A peaceful New Year's Ball Drop turned ugly last night when local police attempted to clear the crowd from downtown at 12:08 a.m.

New Year’s celebration turns ugly with police actions

Updated: 5:10 p.m. Monday, Jan. 2

More than 100 people gathered at the First Baptist Church from 3 p.m. to 4:30 p.m. today to express their distress and ask questions regarding the interactions between police and villagers downtown on New Year’s Eve. The event was organized by the 365 Project, and Gavin DeVore Leonard of that group moderated.

While meeting organizers attempted to educate participants regarding groups already in existence that address issues of police/community relations, such as the Human Relations Commission, or HRC, those gathered had a need to vent their anger and frustration at the New Year’s Eve events.

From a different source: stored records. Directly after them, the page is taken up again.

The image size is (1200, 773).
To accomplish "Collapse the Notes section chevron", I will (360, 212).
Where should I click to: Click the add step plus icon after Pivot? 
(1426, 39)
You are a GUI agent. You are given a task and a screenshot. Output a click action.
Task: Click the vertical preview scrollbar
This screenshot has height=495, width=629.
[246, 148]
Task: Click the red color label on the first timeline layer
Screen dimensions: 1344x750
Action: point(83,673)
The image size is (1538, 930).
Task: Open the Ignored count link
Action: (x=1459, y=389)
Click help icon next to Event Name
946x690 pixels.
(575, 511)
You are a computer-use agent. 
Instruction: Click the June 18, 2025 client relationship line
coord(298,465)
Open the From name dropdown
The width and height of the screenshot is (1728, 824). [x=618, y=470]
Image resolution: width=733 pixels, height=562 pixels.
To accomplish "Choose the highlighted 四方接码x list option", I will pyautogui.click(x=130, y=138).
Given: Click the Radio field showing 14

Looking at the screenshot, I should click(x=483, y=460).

“By all these people being here today, it says there’s a deep concern,” said Neal Crandall.

“There was a taser deployed in a crowd and it missed. It could have hit a child,” another man stated.

Many asked questions about the incident, including who in the police department was in charge on New Year’s Eve, and how the decision to disperse the crowd in the manner used had been made.

However, Leonard and others present, including Village Council President Karen Wintrow, emphasized that answers to those questions aren’t yet available. While the questions will be addressed at tomorrow’s Village Council meeting, the situation is still under investigation and answers to all questions may not be available immediately, she said.

Participants broke into small groups to articulate questions they want answered at the meeting. The Council meeting, at 7 p.m. on Tuesday, Jan. 3, will take place in the Bryan Center gym in order to hold a larger-than-normal crowd, Wintrow said.

 

Updated: 4:45 p.m., Monday, Jan. 2

Yellow Springs Chief of Police released a press statement at about 3 p.m. this afternoon regarding the police department’s version of events that transpired on New Year’s Eve, leading to the arrest of villager David Carlson, 29.

This is the first official statement from the police regarding the events around the New Year’s Eve Ball Drop two days ago.

According to the statement, Carlson appeared inebriated and began leaning into an occupied police cruiser holding an officer attempting to disperse revelers following the New Year’s Ball Drop. When asked to back away from the car, Carlson failed to do so, pushing back when an officer attempted to open the car door, the statement says. According to the statement, when the officer opened the door with taser in hand, Carlson grabbed the taser from the officer and fled into the crowd.

Officers pursued Carlson, who struggled against the officers and another officer “deployed their Taser unsuccessfully,” according to the statement, after which Carlson got up and ran into the crowd.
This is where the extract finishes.